Circulating tumor cells (CTCs) can be separated and characterized from normal hematopoietic cellular constituents by a variety of methods. Different strategies have included separation by physical characteristics, such as size or weight, or by biological characteristics, such as expression of epithelial or cancer-specific markers. Of the latter, rtPCR for epithelial-related gene message, such as cytokeratin, and immunoseparation techniques using monoclonal antibodies against epithelial cellular adhesion molecule, have gained the most widespread use in investigational and standard clinical application to date. Detection and monitoring of CTCs might be useful for screening, prognosis, prediction of response to therapy, or monitoring clinical course in patients with primary or metastatic cancer. Currently, monitoring patients with metastatic disease is the most practical application of CTCs. In this regard, several studies have demonstrated that approximately 50-70% of patients with metastatic breast, colon, and prostate cancers have elevated CTC levels, when evaluated using a highly automated immunomagnetic CTC assay system, designated CellSearch®. These studies demonstrate that elevated CTC levels prior to initiation of a new systemic therapy are associated with a worse prognosis than those that do not, and that persistently elevated or subsequent rising CTC levels strongly suggest that the therapeutic regimen with which the patient is being treated is not working. Similar results have been shown with rtPCR assays, although they are not as widely available for routine clinical use. New areas of research are directed toward developing more sensitive means of CTC detection and generating a variety of methods to characterize the molecular and biologic nature of CTCs, such as the status of hormone receptors, epidermal, and other growth factor receptor family members, and indications of stem-cell characteristics.

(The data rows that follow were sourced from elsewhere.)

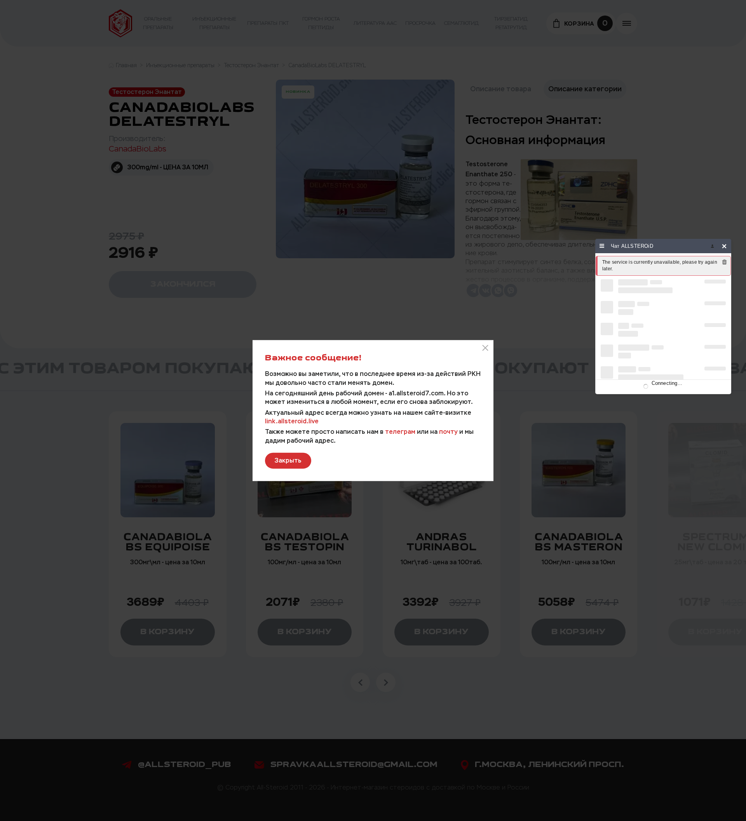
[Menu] (602, 246)
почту (448, 431)
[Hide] (724, 246)
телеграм (400, 431)
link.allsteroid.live (292, 421)
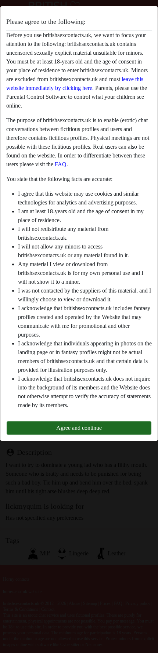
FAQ (61, 164)
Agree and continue (79, 428)
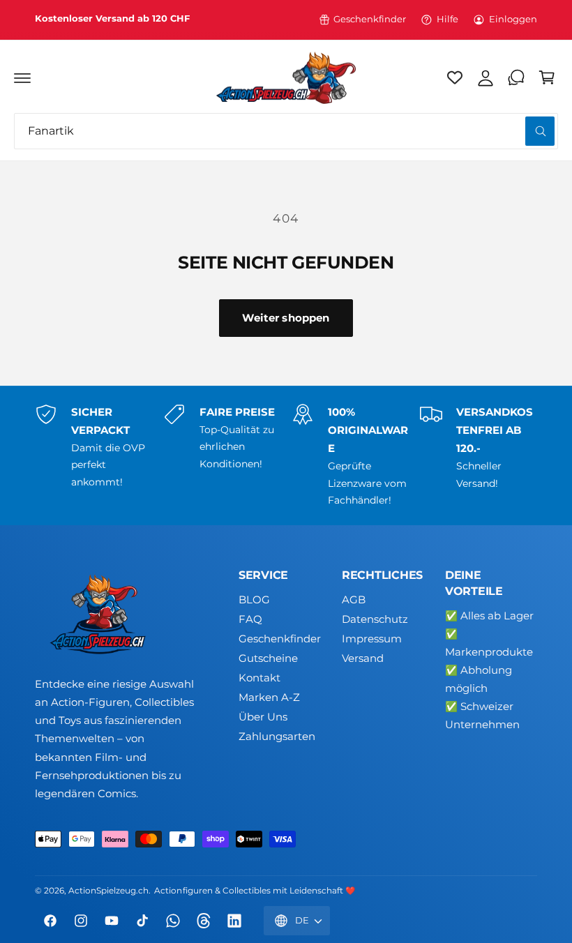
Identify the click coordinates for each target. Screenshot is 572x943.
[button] (22, 77)
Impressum (372, 639)
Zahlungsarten (277, 736)
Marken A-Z (269, 697)
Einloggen (513, 19)
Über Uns (263, 717)
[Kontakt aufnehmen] (516, 77)
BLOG (254, 600)
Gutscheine (268, 658)
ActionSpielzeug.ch (108, 891)
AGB (354, 600)
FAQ (250, 619)
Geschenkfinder (369, 19)
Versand (363, 658)
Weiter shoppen (285, 317)
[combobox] (286, 131)
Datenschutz (375, 619)
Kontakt (259, 678)
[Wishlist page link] (454, 77)
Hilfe (447, 19)
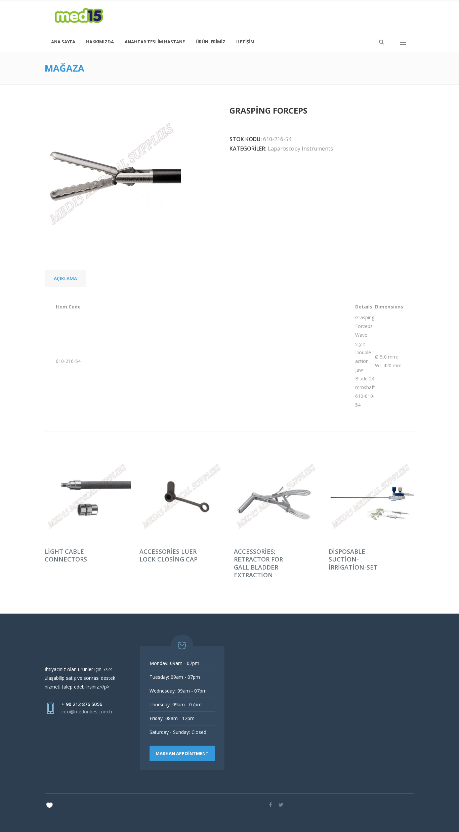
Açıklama (65, 278)
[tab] (65, 278)
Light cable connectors (66, 555)
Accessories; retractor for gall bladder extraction (258, 563)
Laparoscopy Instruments (300, 148)
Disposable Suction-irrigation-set (353, 559)
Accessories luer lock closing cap (168, 555)
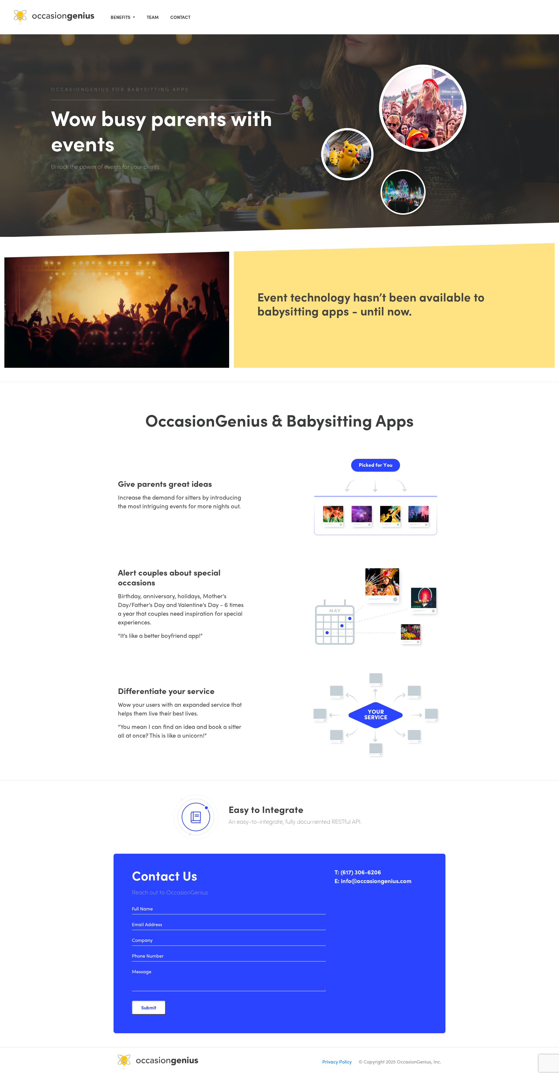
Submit (148, 1007)
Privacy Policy (337, 1061)
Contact (180, 17)
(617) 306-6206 (361, 872)
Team (153, 17)
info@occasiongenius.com (376, 880)
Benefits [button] (121, 17)
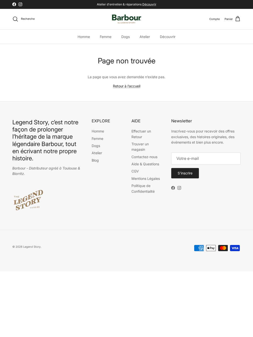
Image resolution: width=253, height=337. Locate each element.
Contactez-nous (144, 157)
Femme (105, 37)
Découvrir (149, 4)
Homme (84, 37)
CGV (135, 171)
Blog (95, 160)
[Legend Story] (126, 19)
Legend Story (32, 246)
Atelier (145, 37)
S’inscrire (185, 173)
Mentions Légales (145, 178)
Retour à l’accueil (126, 86)
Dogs (125, 37)
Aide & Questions (145, 164)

循环肿瘤细胞(CTCs)可以通过多种方法从正常造血细胞成分中分离和鉴定。不同的策略包括根据物理特性(如大小或重量)或根据生物特性(如上皮或癌症特异性标志物的表达)进行分离。在后者中,用于上皮相关基因信息的逆转录聚合酶链反应(rtPCR),例如细胞角蛋白,以及使用针对上皮细胞黏附分子的单克隆抗体的免疫分离技术,迄今为止已在研究和标准临床应用中得到最广泛的应用。检测和监测 CTC 可能对筛选、预后、预测对治疗的反应或监测原发性或转移性癌症患者的临床过程有用。目前,监测转移性疾病患者是 CTCs 最实用的应用。在这方面,几项研究表明,当使用称为 CellSearch®的高度自动化免疫磁 CTC 检测系统评估时,约 50-70%的转移性乳腺癌、结肠癌和前列腺癌患者的 CTC 水平升高。这些研究表明,在开始新的全身治疗之前升高的 CTC 水平与预后较差相关,而持续升高或随后升高的 CTC 水平强烈表明患者正在接受的治疗方案不起作用。rtPCR 检测也显示出类似的结果,尽管它们尚未广泛用于常规临床使用。新的研究领域旨在开发更敏感的 CTC 检测方法,并生成各种方法来表征 CTC 的分子和生物学特性,例如激素受体、表皮和其他生长因子受体家族成员的状态,以及干细胞特征的指示。